On Thurs Sept 25, we visited the CF clinic at McMaster Hospital.

Sweat Test machine at McMaster
The clinic at Mac was fantastic. The CF test itself is pretty archaic, but, apparently, it's also extremely accurate. They refer to Mac's test as "the gold standard". And, I've been told that if you get a CF test, McMaster is the place to get it. Other hospitals do the test, but, even if their results come back positive, they still send you to McMaster to "make sure". The test involves measuring the amount of salt in the patient's sweat. It goes like this:
  1. They clean the person's forearm with alcohol or some other cleaning material.
  2. They put a metal plate about the size of a credit card on the arm. They connect this metal plate to a big battery-sized device that looks like a radio from WWII. This machine sends an electrical pulse through the arm, stimulating it and making it sweat. This happens for approx 5 minutes.
  3. They take the plate off and they put a piece of sterile gauze on the arm, cover it with a plastic bandage and wrap the whole thing in a towel and tape the towel over the arm.
  4. You go hang out for a 1/2 hour, while the arm sweats and the sterile gauze soaks it up.
  5. Go back into the clinic room where they take the gauze off and send it off for testing.
  6. Done. Pretty simple.
NOTE: none of this is uncomfortable for the child. At most, the person will wonder why the plate is buzzing on their arm.

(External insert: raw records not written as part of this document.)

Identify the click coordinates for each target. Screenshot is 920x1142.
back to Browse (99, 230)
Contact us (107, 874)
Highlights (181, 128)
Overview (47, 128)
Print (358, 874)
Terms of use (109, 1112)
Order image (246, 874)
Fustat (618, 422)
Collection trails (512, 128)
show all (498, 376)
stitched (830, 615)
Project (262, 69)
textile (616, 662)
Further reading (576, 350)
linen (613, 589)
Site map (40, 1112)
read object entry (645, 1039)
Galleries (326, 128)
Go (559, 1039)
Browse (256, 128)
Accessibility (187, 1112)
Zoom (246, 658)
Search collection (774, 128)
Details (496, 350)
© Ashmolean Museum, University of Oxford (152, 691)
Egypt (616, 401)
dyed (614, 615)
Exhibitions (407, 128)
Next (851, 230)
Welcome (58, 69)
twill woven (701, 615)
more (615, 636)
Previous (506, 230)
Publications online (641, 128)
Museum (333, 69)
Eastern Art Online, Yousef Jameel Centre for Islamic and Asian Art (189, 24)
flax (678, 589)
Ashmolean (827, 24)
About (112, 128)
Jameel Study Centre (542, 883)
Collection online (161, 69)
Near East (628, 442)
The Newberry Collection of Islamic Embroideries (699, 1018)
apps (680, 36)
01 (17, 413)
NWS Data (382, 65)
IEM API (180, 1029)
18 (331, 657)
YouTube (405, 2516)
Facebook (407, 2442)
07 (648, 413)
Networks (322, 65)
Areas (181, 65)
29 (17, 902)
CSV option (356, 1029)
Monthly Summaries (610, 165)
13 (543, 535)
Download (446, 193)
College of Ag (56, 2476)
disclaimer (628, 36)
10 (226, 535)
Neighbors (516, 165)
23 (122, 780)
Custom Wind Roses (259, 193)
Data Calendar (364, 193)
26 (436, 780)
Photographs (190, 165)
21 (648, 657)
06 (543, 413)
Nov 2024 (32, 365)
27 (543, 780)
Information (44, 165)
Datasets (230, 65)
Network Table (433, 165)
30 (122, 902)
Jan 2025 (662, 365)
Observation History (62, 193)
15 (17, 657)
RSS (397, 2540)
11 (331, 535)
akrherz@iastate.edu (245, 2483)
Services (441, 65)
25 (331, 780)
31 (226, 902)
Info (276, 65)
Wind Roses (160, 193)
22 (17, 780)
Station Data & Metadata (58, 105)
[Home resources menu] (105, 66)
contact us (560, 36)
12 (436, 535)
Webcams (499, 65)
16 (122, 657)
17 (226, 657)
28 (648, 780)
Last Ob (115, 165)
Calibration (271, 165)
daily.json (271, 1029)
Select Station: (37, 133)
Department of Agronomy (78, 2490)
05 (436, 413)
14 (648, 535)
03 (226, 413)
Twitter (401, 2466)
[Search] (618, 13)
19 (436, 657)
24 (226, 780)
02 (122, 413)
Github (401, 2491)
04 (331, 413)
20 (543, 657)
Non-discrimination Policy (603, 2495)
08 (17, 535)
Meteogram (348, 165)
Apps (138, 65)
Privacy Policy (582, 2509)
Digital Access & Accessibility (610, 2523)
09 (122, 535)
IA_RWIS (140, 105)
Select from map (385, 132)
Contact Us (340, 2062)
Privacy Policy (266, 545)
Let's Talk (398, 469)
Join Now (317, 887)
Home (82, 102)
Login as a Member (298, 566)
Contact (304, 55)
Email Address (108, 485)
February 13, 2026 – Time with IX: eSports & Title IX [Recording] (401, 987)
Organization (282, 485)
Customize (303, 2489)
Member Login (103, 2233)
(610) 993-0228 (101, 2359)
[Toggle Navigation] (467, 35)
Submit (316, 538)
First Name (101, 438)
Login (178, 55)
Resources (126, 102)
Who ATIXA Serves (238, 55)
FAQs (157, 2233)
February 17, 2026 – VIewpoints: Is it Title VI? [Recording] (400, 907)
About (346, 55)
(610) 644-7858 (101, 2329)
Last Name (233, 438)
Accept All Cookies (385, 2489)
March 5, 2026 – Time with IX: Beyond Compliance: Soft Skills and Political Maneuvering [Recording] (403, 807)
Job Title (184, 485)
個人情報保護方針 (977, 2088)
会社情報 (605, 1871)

They told us that the results would be available quite quickly - our doctor would likely get the results back the next day (which would have meant Friday Sept 26 in the afternoon) but we likely wouldn't hear back until the next week, as it takes doctors FOREVER to follow up on this stuff.

So... we spent a really long weekend worrying. Me, not so much. I was in denial that this would be something we'd have to deal with. Julie was panicked though. She was certain that Katie had CF. She called it "Mother's intuition".

Monday, still no word. Our doctor hadn't heard. The clinic was unreachable. We started to get puzzled as to why it was taking so long.